Hausse de 35 pour cent du nombre de cas de cancer d’ici 2030 au Québec

MONTRÉAL – Le nombre de nouveaux cas de cancer bondira d’au moins 35 pour cent au Québec au cours des 15 prochaines années, selon de nouvelles données rendues publiques mercredi.

Un rapport rédigé par la Société canadienne du cancer (SCC), en collaboration avec l’Agence de la santé publique du Canada et Statistique Canada, précise qu’en 2030, 67 000 Québécois recevront un diagnostic de cancer, comparativement à 50 000 cette année.

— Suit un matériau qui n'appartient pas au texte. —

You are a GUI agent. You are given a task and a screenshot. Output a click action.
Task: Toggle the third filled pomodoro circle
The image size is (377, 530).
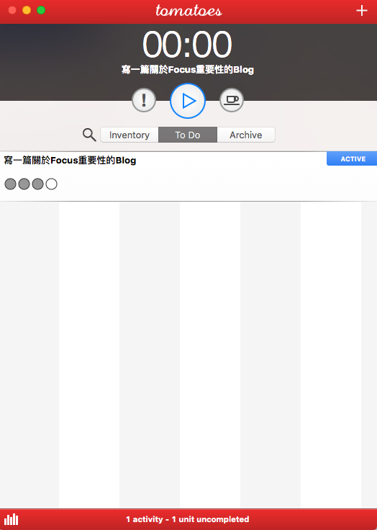coord(37,184)
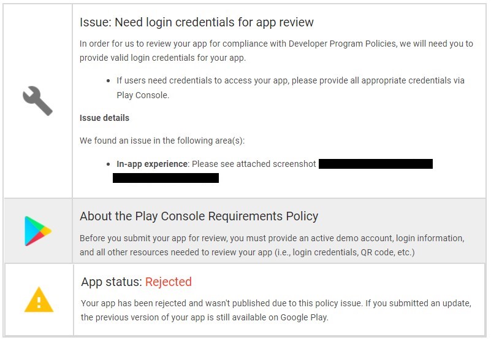The height and width of the screenshot is (340, 491).
Task: Click the yellow warning triangle icon
Action: pos(39,300)
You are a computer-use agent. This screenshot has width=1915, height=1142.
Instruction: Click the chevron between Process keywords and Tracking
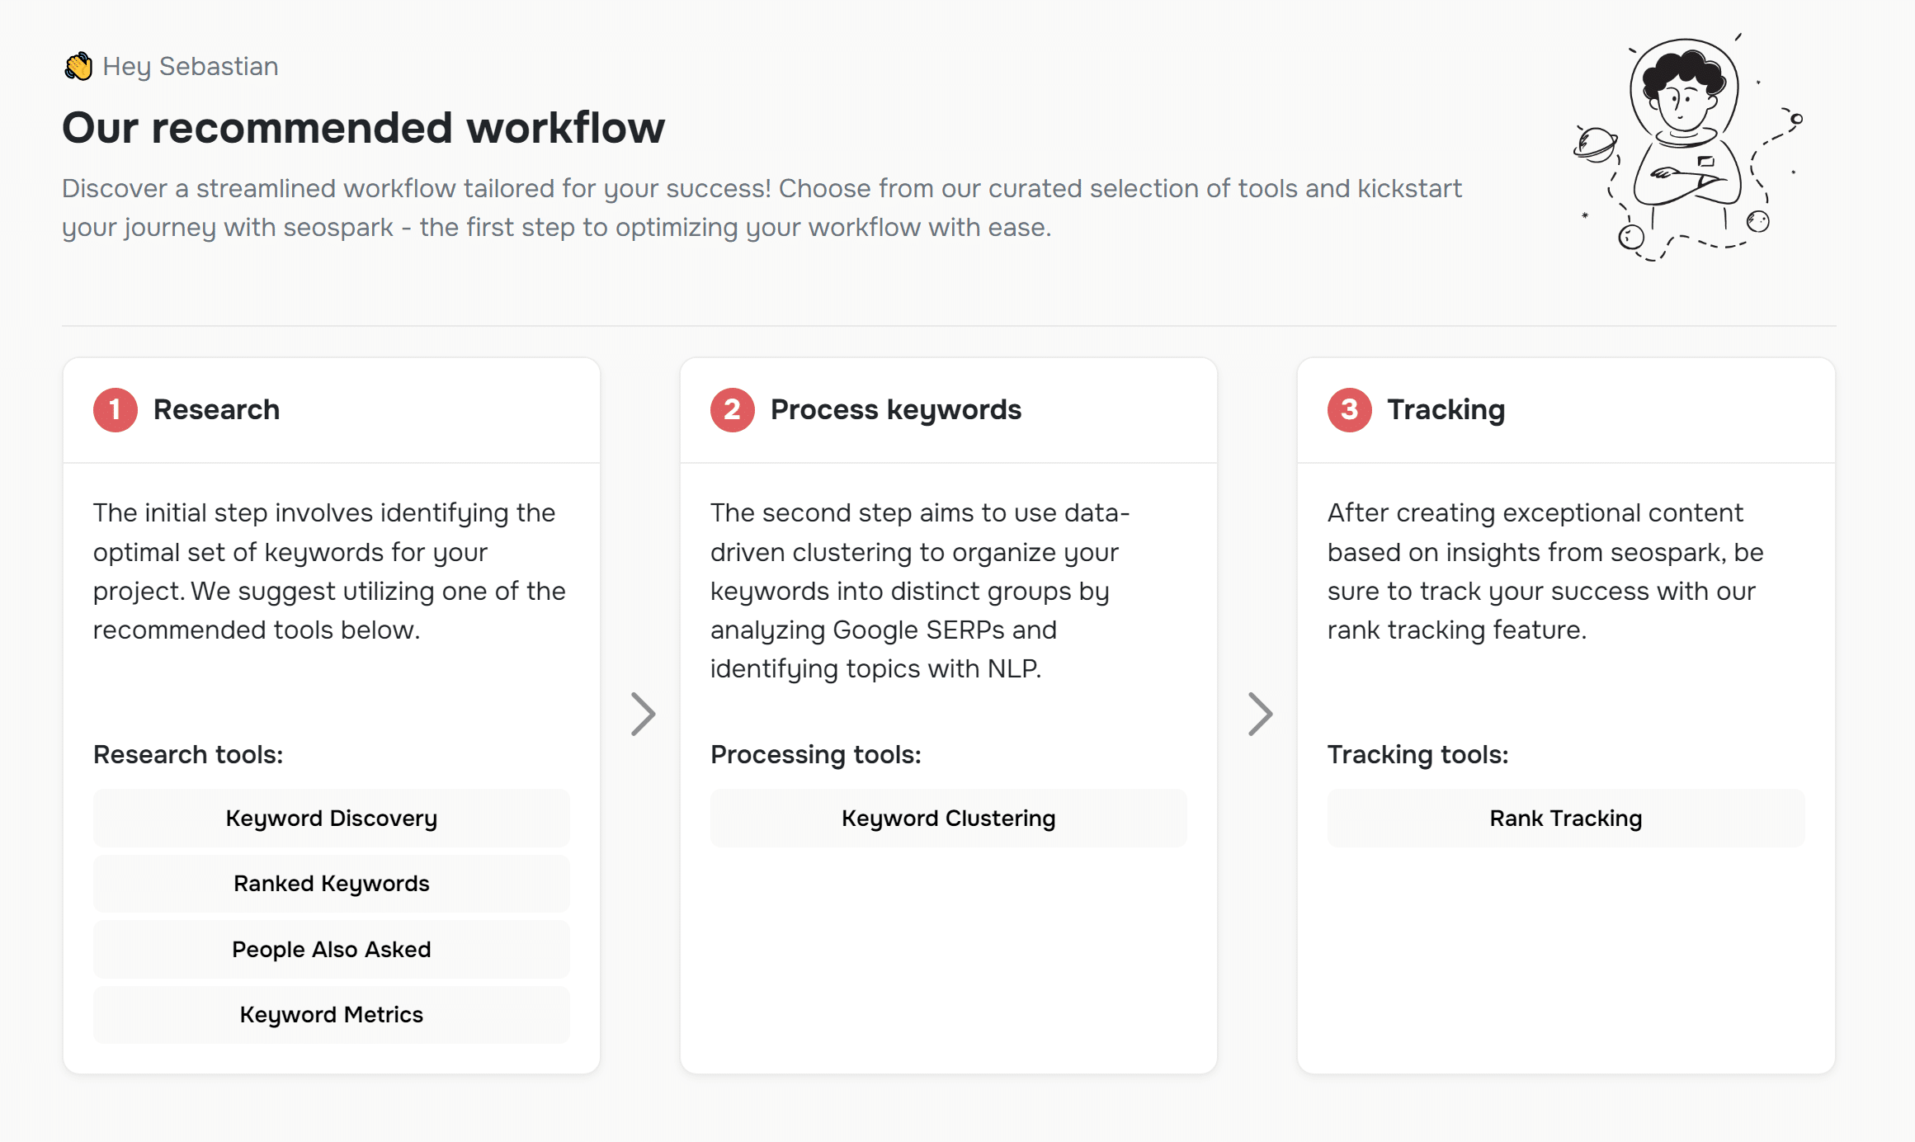[x=1260, y=714]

L’explosion du nombre de cas s’explique essentiellement par la croissance de la population et son vieillissement. Au Canada, l’augmentation du nombre de nouveaux cas sera même de 40 pour cent d’ici 2030.

On ne s’attendait pas à une croissance aussi grande, a déclaré en entrevue André Beaulieu, porte-parole de la Société canadienne du cancer, section Québec.

«En chiffres absolus, au Québec, cela représente de 17 000 à 20 000 cas de plus par année», a-t-il précisé.

Et cette importante hausse s’accompagnera de répercussions majeures sur le système de soins de santé.

«Est-ce que le système de santé peut absorber une augmentation de ce type-là? Probablement que la réponse est non», a dit M. Beaulieu.

Il faut se préparer et planifier un plan d’action dès maintenant, avertit-il. Car en 2030, le Québec aura deux fois plus de personnes âgées de 65 ans et plus.

Bref, pour ce faire, il faut encadrer la population qui vieillit en s’assurant que les gens aient un médecin de famille, et qu’ils aient accès à des tests de dépistage pour détecter les cancers le plus tôt possible. Sans oublier un nombre suffisant d’oncologues et d’infirmières pour prodiguer les soins, explique M. Beaulieu.

Les données indiquent que le cancer sera responsable de 20 900 décès en 2015 au Québec. Les cancers du poumon, du sein, colorectal et de la prostate représenteront 51 pour cent des cas nouvellement diagnostiqués.

Toutefois, les taux globaux de mortalité par cancer chez les deux sexes sont en baisse au Québec depuis 1988.

Et la SCC précise que malgré cette augmentation du nombre de nouveaux cas (notamment en lien avec la croissance démographique), le risque de développer un cancer ne changera pas beaucoup d’ici 2030. Le rapport précise qu’il va encore diminuer chez les hommes mais augmenter chez les femmes.

«C’est probablement dû encore au cancer du poumon. Les femmes ont arrêté de fumer plus tard que les hommes», a expliqué M. Beaulieu. Les hommes ont arrêté en masse de fumer dans les années 1960 et 1970, alors que chez les femmes, la diminution a surtout été notable durant les années 1980.

La Société canadienne du cancer vise à faire grimper d’ici 2030 le taux de survie global du cancer de 63 à 80 pour cent. Dans 15 ans, le cancer colorectal deviendra le deuxième cancer le plus fréquent après celui de la prostate. La SCC fait ainsi valoir l’importance de mettre sur pied un programme organisé de détection précoce de ce type de cancer.

Bref, pour accroître le taux de survie, le gouvernement doit investir dans la première ligne de soins, soit dans le nombre de médecins de famille qui sont en mesure de conseiller leurs patients sur leur alimentation, les inciter à cesser de fumer et aussi à faire les tests de dépistage appropriés, dit M. Beaulieu, qui ajoute que le gouvernement doit également continuer à investir dans la recherche.